## What needs to be done
A single number is the answer: how many lines of the data hold "arrow"?

[Source records]
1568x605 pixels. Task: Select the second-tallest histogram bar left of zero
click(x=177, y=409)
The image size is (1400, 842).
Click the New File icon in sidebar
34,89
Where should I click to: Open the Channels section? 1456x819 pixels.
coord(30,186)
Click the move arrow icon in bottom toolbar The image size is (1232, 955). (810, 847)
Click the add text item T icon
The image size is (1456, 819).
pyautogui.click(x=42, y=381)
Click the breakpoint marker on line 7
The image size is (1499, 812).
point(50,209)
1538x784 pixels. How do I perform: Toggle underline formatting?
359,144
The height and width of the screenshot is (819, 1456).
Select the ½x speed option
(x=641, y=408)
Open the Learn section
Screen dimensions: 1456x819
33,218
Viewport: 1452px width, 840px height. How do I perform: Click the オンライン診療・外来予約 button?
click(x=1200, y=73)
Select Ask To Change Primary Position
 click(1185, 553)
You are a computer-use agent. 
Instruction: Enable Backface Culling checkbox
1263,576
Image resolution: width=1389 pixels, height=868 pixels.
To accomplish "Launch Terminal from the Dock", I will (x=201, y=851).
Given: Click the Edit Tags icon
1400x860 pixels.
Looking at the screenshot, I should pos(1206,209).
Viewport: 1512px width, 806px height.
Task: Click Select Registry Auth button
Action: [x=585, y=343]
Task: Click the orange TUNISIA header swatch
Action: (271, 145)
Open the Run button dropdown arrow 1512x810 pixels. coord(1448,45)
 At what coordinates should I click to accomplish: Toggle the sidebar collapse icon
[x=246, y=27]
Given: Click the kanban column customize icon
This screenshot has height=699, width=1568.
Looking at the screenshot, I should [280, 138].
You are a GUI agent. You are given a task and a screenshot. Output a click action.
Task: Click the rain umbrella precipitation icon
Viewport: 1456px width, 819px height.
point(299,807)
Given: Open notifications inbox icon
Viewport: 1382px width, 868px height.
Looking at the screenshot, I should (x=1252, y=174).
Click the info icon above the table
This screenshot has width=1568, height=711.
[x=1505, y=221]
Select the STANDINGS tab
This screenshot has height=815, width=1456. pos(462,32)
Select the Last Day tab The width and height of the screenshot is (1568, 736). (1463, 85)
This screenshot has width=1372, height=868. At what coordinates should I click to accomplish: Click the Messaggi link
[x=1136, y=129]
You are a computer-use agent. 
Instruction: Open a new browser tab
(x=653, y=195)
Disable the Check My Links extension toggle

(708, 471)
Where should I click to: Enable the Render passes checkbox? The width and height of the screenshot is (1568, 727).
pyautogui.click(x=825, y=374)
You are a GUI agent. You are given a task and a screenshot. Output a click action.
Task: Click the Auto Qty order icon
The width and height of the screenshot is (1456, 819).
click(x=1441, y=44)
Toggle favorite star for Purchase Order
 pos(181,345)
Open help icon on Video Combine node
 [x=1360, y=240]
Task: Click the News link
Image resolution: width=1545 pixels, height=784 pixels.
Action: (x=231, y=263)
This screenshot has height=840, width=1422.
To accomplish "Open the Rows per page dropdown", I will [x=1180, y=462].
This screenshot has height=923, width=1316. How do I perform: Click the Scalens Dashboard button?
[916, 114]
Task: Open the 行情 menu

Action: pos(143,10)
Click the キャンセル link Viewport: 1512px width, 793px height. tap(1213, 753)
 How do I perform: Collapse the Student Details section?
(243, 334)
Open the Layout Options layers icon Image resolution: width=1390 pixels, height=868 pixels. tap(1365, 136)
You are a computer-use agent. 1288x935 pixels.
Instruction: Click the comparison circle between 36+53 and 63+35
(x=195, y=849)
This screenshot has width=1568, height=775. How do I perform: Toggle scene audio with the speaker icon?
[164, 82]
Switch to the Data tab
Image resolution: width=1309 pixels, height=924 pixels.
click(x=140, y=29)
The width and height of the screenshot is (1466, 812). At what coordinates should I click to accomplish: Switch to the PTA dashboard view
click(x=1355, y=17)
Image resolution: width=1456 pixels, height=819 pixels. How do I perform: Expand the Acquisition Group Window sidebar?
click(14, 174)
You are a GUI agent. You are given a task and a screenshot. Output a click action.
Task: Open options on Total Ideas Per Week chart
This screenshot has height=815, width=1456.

## Response to the exercise
2